Commentary by Wayne Lee
I was once again going through boxes upon boxes of the photos and things my mother had saved over her 88 years on this floating rock. Since my last going through, even more boxes of items arrived for me to inventory, and I found an article from a Detroit paper dated September 16, 1946. It was a story and photograph of my uncle.
It seems that back in 1946, at the age of eight, he was upset over a spanking. He loaded up all his belongings in a little red wagon and headed to a destination unknown. He didn’t care. He had enough of this unfair oppression and was going to move on, wherever that was. There had to be a better life somewhere.
As the picture shows, he was intercepted by the local police before he got very far and was returned home, probably to face another spanking. I now know where my urge to question authority and set my own path came from. Sorry mom, part of this is on you and I apologize for carrying on the family tradition.

In any event, life moves on and I do the best I can to be a positive influence on the community I belong to. I love this place and I am blessed by all those who I have come to know and those who I have yet to meet. But back to the mountain of pictures that seem to grow exponentially.
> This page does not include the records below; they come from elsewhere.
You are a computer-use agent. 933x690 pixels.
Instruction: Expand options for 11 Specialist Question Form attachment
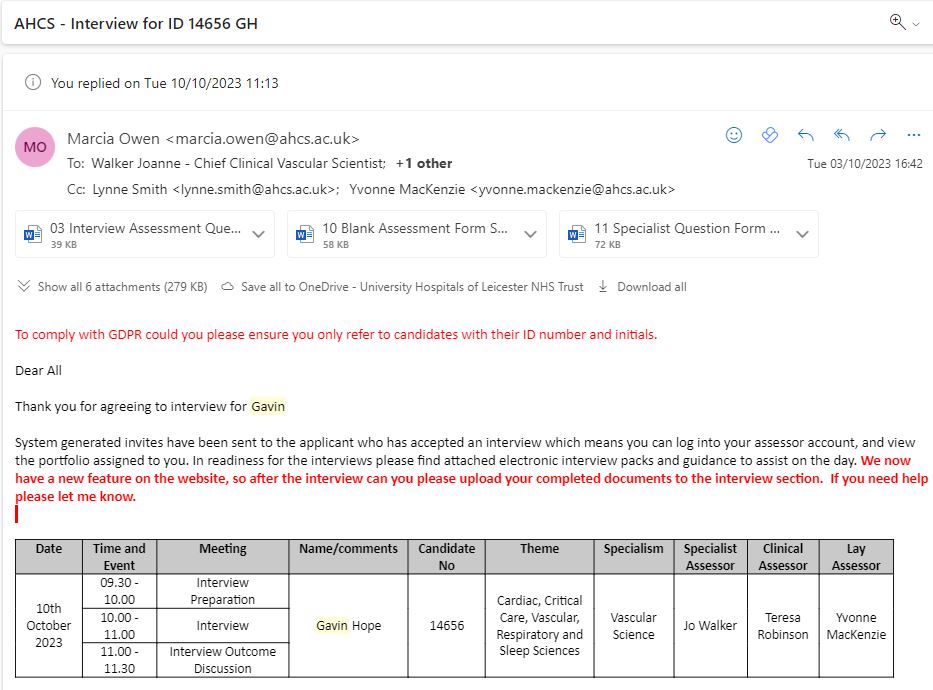pyautogui.click(x=802, y=234)
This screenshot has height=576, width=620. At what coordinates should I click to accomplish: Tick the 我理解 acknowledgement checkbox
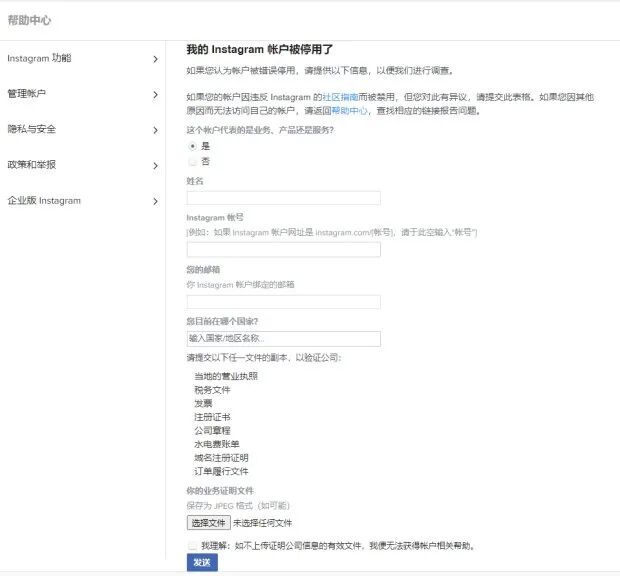(193, 546)
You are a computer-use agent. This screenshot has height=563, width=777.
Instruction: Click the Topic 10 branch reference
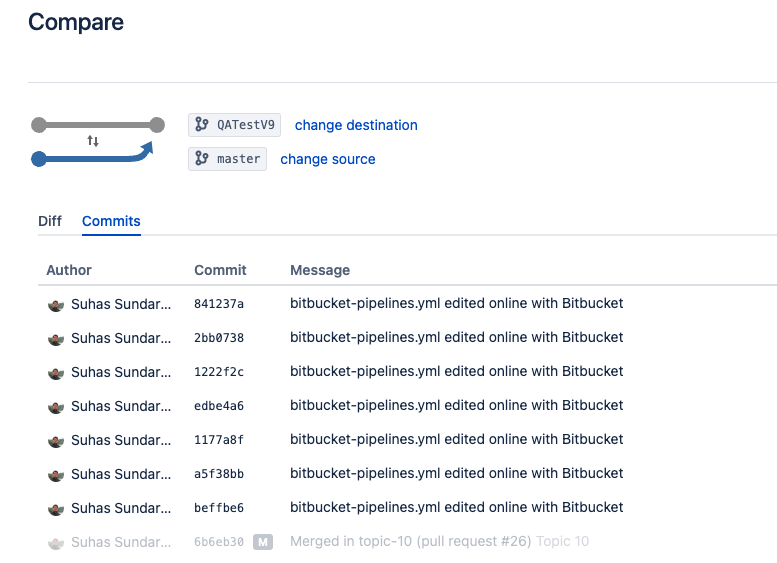[x=563, y=542]
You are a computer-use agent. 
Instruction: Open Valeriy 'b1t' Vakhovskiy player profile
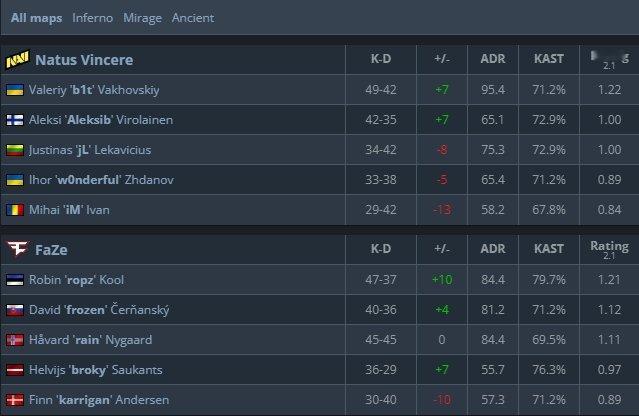94,90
There are boxes everywhere with photo albums, many of which have old, loose, black and white pictures randomly tossed in. Some I recognize as family members, and some are just people my mother knew as either friends and/or co-workers, but I couldn’t identify. I was amazed at how easily I recognized the first house I ever lived in.
I was only five when my family went broke, packed up what we could carry and flew to Los Angeles to live with my grandparents until we got resettled. You may recall a goofy movie comedy called “It’s a Mad, Mad, Mad, Mad World”. One of my earliest memories as a now six-year-old was riding the bus with my mother and little brother to do some shopping when I looked out the window to see a camera truck filming a bunch of actors in a big, red, Cadillac, followed by another big camera truck speed by. That was Introduction to Hollywood 101 and how life in Southern California would be the total opposite of all those isolated snowy days in northern Illinois.
Three years later my parents divorced and once again I was on the move with what little I could take with me as we packed up and moved north to Sacramento. The family we lived next to in Dundee, IL years ago had relocated to Sacramento when his job at the Santa Fe locomotive yard was eliminated, and he moved his wife and six kids to California for a job with Southern Pacific.
They were kind enough to let us live in their garage for more than a year as my mother looked for a job, and then a car she could depend on to get her to the job. Our car broke down on the trip north and was pretty much useless.
And yet the pictures kept coming. Photos of that family we lived with and the weirdness of becoming neighbors once again when the house next door became available to rent. We moved in and as Yogi Berra was fond of saying, “It was like deja’ vu all over again.” As the pictures continued, the memories came flooding back of the places I had been, the people I had met, the schoolyard friends I will never forget, and a thousand memories of experiences, both good and bad, that I hope to take with me to my grave. It’s been a life and what more could I ask for?